● Data for the task:
----
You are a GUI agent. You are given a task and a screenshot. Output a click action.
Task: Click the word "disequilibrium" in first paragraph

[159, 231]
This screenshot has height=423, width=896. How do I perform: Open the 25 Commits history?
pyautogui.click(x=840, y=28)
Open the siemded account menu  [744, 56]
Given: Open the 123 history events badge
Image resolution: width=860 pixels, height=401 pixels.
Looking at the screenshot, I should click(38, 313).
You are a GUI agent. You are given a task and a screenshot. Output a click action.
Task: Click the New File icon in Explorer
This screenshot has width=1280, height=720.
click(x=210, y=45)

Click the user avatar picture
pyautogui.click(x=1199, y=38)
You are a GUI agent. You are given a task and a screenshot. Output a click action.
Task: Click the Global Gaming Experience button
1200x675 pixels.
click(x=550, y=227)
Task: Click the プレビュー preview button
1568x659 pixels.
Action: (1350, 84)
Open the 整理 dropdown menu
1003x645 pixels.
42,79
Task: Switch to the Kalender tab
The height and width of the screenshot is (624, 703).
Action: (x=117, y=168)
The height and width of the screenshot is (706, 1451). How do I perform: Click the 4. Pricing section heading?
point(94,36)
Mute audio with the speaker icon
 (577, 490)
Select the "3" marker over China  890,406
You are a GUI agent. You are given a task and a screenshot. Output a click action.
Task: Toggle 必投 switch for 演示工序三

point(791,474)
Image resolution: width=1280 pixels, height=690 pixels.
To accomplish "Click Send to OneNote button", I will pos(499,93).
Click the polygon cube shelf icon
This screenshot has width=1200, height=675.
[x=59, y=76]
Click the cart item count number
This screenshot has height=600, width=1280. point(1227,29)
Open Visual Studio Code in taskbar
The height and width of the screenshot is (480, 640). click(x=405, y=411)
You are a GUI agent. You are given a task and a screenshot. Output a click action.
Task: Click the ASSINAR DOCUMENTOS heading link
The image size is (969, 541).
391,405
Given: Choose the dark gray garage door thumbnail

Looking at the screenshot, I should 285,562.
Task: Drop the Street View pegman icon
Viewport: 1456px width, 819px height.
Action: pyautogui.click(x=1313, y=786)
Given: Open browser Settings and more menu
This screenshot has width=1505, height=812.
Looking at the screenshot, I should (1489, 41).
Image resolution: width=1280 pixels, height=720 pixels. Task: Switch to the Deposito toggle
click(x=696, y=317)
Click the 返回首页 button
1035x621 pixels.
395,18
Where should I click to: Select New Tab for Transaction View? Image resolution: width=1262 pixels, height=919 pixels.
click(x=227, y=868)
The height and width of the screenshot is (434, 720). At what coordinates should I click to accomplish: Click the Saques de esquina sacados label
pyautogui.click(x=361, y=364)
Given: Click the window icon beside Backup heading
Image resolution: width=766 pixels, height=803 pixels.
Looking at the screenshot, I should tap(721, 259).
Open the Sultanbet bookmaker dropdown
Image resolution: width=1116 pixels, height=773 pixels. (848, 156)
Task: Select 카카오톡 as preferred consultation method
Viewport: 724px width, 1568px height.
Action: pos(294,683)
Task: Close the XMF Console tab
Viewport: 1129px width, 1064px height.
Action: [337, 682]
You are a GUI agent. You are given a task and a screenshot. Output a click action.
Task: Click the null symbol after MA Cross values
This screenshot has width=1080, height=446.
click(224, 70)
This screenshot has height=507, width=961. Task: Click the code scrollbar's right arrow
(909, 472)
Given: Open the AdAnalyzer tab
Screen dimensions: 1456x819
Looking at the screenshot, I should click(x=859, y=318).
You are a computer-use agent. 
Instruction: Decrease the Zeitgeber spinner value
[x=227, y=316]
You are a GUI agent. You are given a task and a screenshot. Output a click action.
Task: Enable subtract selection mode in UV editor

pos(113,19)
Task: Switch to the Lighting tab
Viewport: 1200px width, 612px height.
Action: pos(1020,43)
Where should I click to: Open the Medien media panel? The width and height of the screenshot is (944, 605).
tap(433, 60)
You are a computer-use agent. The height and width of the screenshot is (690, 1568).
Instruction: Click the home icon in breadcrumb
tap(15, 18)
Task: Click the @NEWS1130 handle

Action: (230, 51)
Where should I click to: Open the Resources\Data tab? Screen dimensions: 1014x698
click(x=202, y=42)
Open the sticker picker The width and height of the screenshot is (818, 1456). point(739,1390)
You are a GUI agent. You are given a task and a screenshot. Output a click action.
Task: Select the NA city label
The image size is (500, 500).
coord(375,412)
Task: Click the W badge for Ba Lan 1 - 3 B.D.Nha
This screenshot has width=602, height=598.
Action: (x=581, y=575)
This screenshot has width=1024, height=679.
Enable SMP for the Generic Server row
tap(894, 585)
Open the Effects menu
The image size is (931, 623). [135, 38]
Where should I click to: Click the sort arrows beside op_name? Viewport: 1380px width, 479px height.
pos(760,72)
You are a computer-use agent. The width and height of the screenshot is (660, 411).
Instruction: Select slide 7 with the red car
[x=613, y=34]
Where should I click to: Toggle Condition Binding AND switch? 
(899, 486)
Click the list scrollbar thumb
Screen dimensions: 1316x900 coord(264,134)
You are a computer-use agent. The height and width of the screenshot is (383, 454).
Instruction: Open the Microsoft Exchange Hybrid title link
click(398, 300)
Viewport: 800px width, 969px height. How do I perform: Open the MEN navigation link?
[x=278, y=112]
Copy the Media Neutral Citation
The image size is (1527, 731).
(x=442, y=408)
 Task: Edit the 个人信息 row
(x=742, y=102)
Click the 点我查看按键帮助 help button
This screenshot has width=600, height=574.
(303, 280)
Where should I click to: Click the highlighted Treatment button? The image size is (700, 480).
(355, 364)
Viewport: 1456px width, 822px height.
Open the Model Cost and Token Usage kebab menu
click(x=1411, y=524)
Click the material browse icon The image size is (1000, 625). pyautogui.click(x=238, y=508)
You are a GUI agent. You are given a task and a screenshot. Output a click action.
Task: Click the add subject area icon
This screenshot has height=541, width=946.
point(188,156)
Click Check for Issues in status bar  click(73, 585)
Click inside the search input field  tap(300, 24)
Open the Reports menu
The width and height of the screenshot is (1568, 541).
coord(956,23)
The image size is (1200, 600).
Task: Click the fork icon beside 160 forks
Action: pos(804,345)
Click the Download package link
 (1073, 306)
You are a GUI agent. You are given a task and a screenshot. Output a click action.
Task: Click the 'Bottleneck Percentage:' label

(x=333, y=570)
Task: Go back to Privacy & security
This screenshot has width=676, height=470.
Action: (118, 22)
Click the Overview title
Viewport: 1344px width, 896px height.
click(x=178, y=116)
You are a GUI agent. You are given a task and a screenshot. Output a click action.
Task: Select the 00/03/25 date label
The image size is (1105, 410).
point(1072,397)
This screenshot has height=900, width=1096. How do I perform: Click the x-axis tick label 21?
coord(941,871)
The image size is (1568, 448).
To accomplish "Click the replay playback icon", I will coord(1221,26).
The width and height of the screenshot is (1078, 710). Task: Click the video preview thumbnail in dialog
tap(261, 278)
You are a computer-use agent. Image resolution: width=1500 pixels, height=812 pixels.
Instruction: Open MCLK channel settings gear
----
Reprint every entry exactly.

● Solution for this task:
You are a GUI agent. You are given a task and a screenshot. Output a click action.
Task: Click the word "disequilibrium" in first paragraph

[159, 231]
This screenshot has height=423, width=896. How do I perform: Open the 25 Commits history?
pyautogui.click(x=840, y=28)
Open the siemded account menu  [744, 56]
Given: Open the 123 history events badge
Image resolution: width=860 pixels, height=401 pixels.
Looking at the screenshot, I should click(38, 313).
You are a GUI agent. You are given a task and a screenshot. Output a click action.
Task: Click the New File icon in Explorer
This screenshot has width=1280, height=720.
click(x=210, y=45)

Click the user avatar picture
pyautogui.click(x=1199, y=38)
You are a GUI agent. You are given a task and a screenshot. Output a click action.
Task: Click the Global Gaming Experience button
1200x675 pixels.
click(x=550, y=227)
Task: Click the プレビュー preview button
1568x659 pixels.
Action: (1350, 84)
Open the 整理 dropdown menu
1003x645 pixels.
42,79
Task: Switch to the Kalender tab
The height and width of the screenshot is (624, 703).
Action: (x=117, y=168)
The height and width of the screenshot is (706, 1451). How do I perform: Click the 4. Pricing section heading?
point(94,36)
Mute audio with the speaker icon
 (577, 490)
Select the "3" marker over China  890,406
You are a GUI agent. You are given a task and a screenshot. Output a click action.
Task: Toggle 必投 switch for 演示工序三

point(791,474)
Image resolution: width=1280 pixels, height=690 pixels.
To accomplish "Click Send to OneNote button", I will pos(499,93).
Click the polygon cube shelf icon
This screenshot has width=1200, height=675.
[x=59, y=76]
Click the cart item count number
This screenshot has height=600, width=1280. point(1227,29)
Open Visual Studio Code in taskbar
The height and width of the screenshot is (480, 640). click(x=405, y=411)
You are a GUI agent. You are given a task and a screenshot. Output a click action.
Task: Click the ASSINAR DOCUMENTOS heading link
The image size is (969, 541).
391,405
Given: Choose the dark gray garage door thumbnail

Looking at the screenshot, I should 285,562.
Task: Drop the Street View pegman icon
Viewport: 1456px width, 819px height.
Action: pyautogui.click(x=1313, y=786)
Given: Open browser Settings and more menu
This screenshot has width=1505, height=812.
Looking at the screenshot, I should (1489, 41).
Image resolution: width=1280 pixels, height=720 pixels. Task: Switch to the Deposito toggle
click(x=696, y=317)
Click the 返回首页 button
1035x621 pixels.
395,18
Where should I click to: Select New Tab for Transaction View? Image resolution: width=1262 pixels, height=919 pixels.
click(x=227, y=868)
The height and width of the screenshot is (434, 720). At what coordinates should I click to accomplish: Click the Saques de esquina sacados label
pyautogui.click(x=361, y=364)
Given: Click the window icon beside Backup heading
Image resolution: width=766 pixels, height=803 pixels.
Looking at the screenshot, I should tap(721, 259).
Open the Sultanbet bookmaker dropdown
Image resolution: width=1116 pixels, height=773 pixels. (848, 156)
Task: Select 카카오톡 as preferred consultation method
Viewport: 724px width, 1568px height.
Action: pos(294,683)
Task: Close the XMF Console tab
Viewport: 1129px width, 1064px height.
Action: [337, 682]
You are a GUI agent. You are given a task and a screenshot. Output a click action.
Task: Click the null symbol after MA Cross values
This screenshot has width=1080, height=446.
click(224, 70)
This screenshot has height=507, width=961. Task: Click the code scrollbar's right arrow
(909, 472)
Given: Open the AdAnalyzer tab
Screen dimensions: 1456x819
Looking at the screenshot, I should click(x=859, y=318).
You are a computer-use agent. 
Instruction: Decrease the Zeitgeber spinner value
[x=227, y=316]
You are a GUI agent. You are given a task and a screenshot. Output a click action.
Task: Enable subtract selection mode in UV editor

pos(113,19)
Task: Switch to the Lighting tab
Viewport: 1200px width, 612px height.
Action: pos(1020,43)
Where should I click to: Open the Medien media panel? The width and height of the screenshot is (944, 605).
tap(433, 60)
You are a computer-use agent. The height and width of the screenshot is (690, 1568).
Instruction: Click the home icon in breadcrumb
tap(15, 18)
Task: Click the @NEWS1130 handle

Action: (230, 51)
Where should I click to: Open the Resources\Data tab? Screen dimensions: 1014x698
click(x=202, y=42)
Open the sticker picker The width and height of the screenshot is (818, 1456). point(739,1390)
You are a GUI agent. You are given a task and a screenshot. Output a click action.
Task: Select the NA city label
The image size is (500, 500).
coord(375,412)
Task: Click the W badge for Ba Lan 1 - 3 B.D.Nha
This screenshot has width=602, height=598.
Action: (x=581, y=575)
This screenshot has width=1024, height=679.
Enable SMP for the Generic Server row
tap(894, 585)
Open the Effects menu
The image size is (931, 623). [135, 38]
Where should I click to: Click the sort arrows beside op_name? Viewport: 1380px width, 479px height.
pos(760,72)
You are a computer-use agent. The width and height of the screenshot is (660, 411).
Instruction: Select slide 7 with the red car
[x=613, y=34]
Where should I click to: Toggle Condition Binding AND switch? 
(899, 486)
Click the list scrollbar thumb
Screen dimensions: 1316x900 coord(264,134)
You are a computer-use agent. The height and width of the screenshot is (383, 454).
Instruction: Open the Microsoft Exchange Hybrid title link
click(398, 300)
Viewport: 800px width, 969px height. How do I perform: Open the MEN navigation link?
[x=278, y=112]
Copy the Media Neutral Citation
The image size is (1527, 731).
(x=442, y=408)
 Task: Edit the 个人信息 row
(x=742, y=102)
Click the 点我查看按键帮助 help button
This screenshot has width=600, height=574.
(303, 280)
Where should I click to: Click the highlighted Treatment button? The image size is (700, 480).
(355, 364)
Viewport: 1456px width, 822px height.
Open the Model Cost and Token Usage kebab menu
click(x=1411, y=524)
Click the material browse icon The image size is (1000, 625). pyautogui.click(x=238, y=508)
You are a GUI agent. You are given a task and a screenshot. Output a click action.
Task: Click the add subject area icon
This screenshot has height=541, width=946.
point(188,156)
Click Check for Issues in status bar  click(73, 585)
Click inside the search input field  tap(300, 24)
Open the Reports menu
The width and height of the screenshot is (1568, 541).
coord(956,23)
The image size is (1200, 600).
Task: Click the fork icon beside 160 forks
Action: pos(804,345)
Click the Download package link
 (1073, 306)
You are a GUI agent. You are given a task and a screenshot. Output a click action.
Task: Click the 'Bottleneck Percentage:' label

(x=333, y=570)
Task: Go back to Privacy & security
This screenshot has width=676, height=470.
Action: (118, 22)
Click the Overview title
Viewport: 1344px width, 896px height.
click(x=178, y=116)
You are a GUI agent. You are given a task and a screenshot. Output a click action.
Task: Select the 00/03/25 date label
The image size is (1105, 410).
point(1072,397)
This screenshot has height=900, width=1096. How do I perform: Click the x-axis tick label 21?
coord(941,871)
The image size is (1568, 448).
To accomplish "Click the replay playback icon", I will coord(1221,26).
The width and height of the screenshot is (1078, 710). Task: Click the video preview thumbnail in dialog
tap(261, 278)
You are a computer-use agent. Image resolution: width=1500 pixels, height=812 pixels.
Instruction: Open MCLK channel settings gear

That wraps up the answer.